After about 15 minutes of discussion, House Judiciary chairman John Tilley, D-Hopkinsville, thanked the bill's supporters for their "moving" words. Then the committee turned to the next bill on its agenda, dealing with farms at state prisons.

The General Assembly is not yet ready to vote on a civil rights bill covering gay, lesbian, bisexual and transgender people, Tilley said later, adding that he supports HB 171. The bill might be called again at a future date, he said.

"There still is concern among members on both sides of the aisle. This hearing was an attempt to dispel some of that concern," Tilley said.

State Rep. Joseph Fischer, R-Fort Thomas, later said he would not support the bill.

"I wasn't listening to the testimony and I haven't really read the bill," said Fischer, a vice chairman of the House committee. "I think the basic concern has to do with extending civil rights protection to cover gender identity. It's an idea that's pretty controversial because, unlike the other protected classes, some people consider that to not be an immutable characteristic."

Outside the hearing room, as dozens of fairness-law supporters headed back to their cars, some asked whether they ever will see movement in Frankfort. They said Kentucky had to recognize same-sex marriages performed elsewhere for 24 hours last week, after a federal judge's order, until Gov. Steve Beshear won a delay and then announced an appeal.

"There needs to be protection for Kentuckians who don't live in one of the six cities with a local ordinance.

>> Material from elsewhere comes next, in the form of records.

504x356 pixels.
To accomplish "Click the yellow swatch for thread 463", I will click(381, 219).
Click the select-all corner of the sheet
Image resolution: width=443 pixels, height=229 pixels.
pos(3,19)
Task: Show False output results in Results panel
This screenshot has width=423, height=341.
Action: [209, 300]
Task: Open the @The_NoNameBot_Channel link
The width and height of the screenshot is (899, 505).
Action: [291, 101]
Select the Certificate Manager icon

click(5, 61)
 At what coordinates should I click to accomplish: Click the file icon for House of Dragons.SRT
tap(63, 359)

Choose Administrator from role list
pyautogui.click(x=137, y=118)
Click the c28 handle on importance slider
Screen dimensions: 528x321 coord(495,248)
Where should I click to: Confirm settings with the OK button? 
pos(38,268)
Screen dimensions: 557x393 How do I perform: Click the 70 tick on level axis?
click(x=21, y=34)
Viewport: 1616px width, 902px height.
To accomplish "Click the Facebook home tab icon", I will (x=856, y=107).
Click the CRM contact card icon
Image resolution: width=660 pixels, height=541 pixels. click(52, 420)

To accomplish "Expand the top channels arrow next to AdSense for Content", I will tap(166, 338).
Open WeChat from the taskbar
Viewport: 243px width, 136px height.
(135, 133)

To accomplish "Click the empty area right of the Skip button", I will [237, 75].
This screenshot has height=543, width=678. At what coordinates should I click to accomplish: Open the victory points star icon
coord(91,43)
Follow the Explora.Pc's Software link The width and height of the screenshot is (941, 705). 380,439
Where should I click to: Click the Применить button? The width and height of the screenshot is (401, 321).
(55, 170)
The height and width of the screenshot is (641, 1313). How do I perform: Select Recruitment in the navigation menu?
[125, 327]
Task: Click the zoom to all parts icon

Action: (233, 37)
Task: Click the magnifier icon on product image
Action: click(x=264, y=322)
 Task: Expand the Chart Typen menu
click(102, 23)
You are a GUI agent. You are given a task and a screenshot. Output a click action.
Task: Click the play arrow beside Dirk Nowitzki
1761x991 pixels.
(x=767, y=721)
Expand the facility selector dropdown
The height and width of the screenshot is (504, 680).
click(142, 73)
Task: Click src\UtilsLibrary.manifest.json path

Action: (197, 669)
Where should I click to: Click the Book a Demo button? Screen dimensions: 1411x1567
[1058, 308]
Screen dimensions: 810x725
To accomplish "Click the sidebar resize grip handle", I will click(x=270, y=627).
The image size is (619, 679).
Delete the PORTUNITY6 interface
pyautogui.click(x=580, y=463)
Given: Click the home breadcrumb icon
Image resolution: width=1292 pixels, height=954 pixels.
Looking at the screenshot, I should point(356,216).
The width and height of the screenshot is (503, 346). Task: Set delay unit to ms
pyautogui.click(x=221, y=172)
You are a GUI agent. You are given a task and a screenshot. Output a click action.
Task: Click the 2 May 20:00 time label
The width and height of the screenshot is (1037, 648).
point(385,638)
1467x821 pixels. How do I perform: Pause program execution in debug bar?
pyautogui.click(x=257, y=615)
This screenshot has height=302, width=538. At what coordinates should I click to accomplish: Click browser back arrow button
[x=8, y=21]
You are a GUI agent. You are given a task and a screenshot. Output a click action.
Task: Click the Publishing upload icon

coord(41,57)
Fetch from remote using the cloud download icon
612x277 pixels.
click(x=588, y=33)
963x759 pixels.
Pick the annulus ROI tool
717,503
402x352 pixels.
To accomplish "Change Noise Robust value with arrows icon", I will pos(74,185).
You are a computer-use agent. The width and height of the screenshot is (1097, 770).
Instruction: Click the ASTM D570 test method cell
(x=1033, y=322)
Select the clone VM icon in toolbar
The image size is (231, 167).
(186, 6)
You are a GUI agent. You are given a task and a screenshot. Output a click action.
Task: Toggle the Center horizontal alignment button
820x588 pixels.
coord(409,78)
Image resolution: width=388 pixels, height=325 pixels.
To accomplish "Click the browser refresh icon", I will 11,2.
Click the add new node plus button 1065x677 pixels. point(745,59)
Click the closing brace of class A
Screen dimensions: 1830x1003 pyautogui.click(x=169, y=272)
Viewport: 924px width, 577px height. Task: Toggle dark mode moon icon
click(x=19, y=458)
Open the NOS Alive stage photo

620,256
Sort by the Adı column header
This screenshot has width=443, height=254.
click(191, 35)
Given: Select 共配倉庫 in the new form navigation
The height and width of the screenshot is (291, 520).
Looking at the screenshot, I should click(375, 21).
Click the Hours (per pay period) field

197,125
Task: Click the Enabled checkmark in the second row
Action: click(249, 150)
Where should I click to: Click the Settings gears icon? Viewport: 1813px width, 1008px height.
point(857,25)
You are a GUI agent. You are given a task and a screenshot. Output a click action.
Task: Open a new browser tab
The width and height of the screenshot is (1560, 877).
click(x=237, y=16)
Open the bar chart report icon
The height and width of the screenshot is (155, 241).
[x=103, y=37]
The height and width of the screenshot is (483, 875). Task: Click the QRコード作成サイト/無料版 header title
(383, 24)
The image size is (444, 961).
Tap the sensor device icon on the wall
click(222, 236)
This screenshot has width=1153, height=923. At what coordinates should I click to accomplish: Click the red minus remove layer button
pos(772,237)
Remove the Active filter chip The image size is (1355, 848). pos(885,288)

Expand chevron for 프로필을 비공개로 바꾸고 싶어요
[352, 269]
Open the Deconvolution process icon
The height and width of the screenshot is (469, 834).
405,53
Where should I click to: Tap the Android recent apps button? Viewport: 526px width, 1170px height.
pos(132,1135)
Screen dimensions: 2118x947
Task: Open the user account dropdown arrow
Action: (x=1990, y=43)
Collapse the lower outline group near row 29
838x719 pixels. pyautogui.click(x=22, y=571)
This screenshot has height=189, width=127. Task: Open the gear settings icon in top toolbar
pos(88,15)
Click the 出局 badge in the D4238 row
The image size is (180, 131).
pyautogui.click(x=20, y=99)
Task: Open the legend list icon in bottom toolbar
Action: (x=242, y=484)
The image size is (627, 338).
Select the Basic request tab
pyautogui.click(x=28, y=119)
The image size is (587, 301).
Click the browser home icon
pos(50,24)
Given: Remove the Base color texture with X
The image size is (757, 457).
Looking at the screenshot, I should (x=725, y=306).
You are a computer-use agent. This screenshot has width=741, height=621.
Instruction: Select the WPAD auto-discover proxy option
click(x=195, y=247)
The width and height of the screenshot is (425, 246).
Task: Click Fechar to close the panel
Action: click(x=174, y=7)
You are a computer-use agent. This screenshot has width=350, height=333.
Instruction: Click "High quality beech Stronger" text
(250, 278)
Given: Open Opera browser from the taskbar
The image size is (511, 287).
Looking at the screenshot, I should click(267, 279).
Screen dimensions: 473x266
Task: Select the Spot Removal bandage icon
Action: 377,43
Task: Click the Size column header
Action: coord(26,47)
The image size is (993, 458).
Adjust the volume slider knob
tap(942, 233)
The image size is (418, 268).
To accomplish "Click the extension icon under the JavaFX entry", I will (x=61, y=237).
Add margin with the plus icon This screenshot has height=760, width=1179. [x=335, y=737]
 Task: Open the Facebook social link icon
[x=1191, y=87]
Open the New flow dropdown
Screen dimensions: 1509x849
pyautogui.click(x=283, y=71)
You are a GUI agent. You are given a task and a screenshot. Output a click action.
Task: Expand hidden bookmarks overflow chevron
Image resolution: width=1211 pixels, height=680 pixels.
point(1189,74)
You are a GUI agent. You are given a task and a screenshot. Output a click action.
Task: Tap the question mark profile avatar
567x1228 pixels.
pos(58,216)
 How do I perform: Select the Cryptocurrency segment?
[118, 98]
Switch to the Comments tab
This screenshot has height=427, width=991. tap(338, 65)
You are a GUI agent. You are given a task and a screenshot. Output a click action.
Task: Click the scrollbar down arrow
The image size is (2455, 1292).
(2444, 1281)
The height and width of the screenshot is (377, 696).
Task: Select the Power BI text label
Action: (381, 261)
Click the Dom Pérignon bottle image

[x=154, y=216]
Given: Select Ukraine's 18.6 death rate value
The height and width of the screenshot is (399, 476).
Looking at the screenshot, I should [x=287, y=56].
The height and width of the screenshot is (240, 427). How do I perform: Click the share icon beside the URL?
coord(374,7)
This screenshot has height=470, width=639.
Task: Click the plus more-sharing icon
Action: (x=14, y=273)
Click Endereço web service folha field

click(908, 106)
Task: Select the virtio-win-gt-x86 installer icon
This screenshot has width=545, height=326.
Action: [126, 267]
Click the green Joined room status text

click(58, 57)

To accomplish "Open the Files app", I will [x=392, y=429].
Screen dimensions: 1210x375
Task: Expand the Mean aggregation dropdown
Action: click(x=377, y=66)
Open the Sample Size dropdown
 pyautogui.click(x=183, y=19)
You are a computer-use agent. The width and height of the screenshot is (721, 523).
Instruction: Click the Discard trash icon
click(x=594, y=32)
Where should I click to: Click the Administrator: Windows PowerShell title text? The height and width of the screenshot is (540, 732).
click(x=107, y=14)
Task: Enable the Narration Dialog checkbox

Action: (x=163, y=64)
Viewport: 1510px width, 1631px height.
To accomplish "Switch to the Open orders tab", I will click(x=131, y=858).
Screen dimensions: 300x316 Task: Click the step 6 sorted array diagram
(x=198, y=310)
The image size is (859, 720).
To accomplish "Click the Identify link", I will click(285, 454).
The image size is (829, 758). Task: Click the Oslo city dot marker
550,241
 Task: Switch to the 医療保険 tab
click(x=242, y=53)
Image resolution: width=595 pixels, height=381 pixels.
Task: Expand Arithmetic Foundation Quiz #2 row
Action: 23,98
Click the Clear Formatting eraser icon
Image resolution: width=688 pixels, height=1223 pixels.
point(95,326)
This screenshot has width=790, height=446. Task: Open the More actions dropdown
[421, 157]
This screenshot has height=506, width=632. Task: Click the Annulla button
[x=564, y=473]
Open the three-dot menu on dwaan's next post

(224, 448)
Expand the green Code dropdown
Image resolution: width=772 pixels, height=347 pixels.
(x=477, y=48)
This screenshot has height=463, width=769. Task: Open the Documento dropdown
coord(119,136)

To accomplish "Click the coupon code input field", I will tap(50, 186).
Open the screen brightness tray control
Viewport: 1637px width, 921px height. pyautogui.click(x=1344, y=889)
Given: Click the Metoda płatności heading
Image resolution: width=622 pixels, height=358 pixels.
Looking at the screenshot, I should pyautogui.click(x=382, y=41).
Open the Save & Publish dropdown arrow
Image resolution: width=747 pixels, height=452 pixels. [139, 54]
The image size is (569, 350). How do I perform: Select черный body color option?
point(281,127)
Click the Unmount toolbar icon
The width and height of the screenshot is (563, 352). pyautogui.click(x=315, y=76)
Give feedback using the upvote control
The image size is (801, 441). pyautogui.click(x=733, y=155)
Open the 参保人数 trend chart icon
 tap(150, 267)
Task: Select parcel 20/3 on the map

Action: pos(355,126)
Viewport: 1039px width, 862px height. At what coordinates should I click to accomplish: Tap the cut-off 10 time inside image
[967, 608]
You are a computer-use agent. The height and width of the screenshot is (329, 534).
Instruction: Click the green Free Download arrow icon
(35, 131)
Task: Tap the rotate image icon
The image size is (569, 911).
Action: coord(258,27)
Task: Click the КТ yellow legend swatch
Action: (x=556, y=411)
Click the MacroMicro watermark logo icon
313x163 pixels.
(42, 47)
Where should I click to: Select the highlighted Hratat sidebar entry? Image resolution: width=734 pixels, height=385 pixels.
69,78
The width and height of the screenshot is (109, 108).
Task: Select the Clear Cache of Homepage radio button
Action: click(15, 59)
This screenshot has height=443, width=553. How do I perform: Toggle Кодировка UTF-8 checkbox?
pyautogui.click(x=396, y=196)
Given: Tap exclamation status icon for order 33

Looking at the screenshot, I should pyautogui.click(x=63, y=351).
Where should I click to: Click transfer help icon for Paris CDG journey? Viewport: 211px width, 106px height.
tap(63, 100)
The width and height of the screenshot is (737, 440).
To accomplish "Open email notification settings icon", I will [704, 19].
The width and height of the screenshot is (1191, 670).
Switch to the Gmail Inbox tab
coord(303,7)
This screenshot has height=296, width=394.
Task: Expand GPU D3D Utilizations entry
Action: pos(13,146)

It's disappointing that our legislators can hear clear evidence that this law is needed, and yet they still don't act," said Jeff Rodgers, an arts administrator from Louisville.

However, Chris Hartman, director of the Louisville-based Fairness Campaign, said Wednesday's hearing was progress because past versions of HB 171 were never even discussed in a committee.

"At the very least, there was conversation, and that ultimately engenders support," Hartman said. "Without conversation, the bill would ... languish for the next 15 years."

Speaking to the House panel, Covington Mayor Sherry Carran said her Northern Kentucky city enacted a fairness ordinance and domestic-partner benefits for its employees in same-sex relationships. This has not led to frivolous lawsuits or other complications, Carran said. In fact, she said, it made the city more attractive to first-rate employers and workers who value diversity.

Ralph de Chabert, chief diversity officer at Brown-Forman Corp. in Louisville, told lawmakers it's good business to respect all customers and employees, including gay, lesbian, bisexual and transgender people. The distiller, which has 4,000 employees worldwide, has won multiple awards for its corporate policies on "LGBT" workplace equality and customer focus.

"There's a market that can be mined," de Chabert said after the hearing. "It's no different than looking at the African-American market and the Latino market. It just doesn't make sense to ignore that opportunity."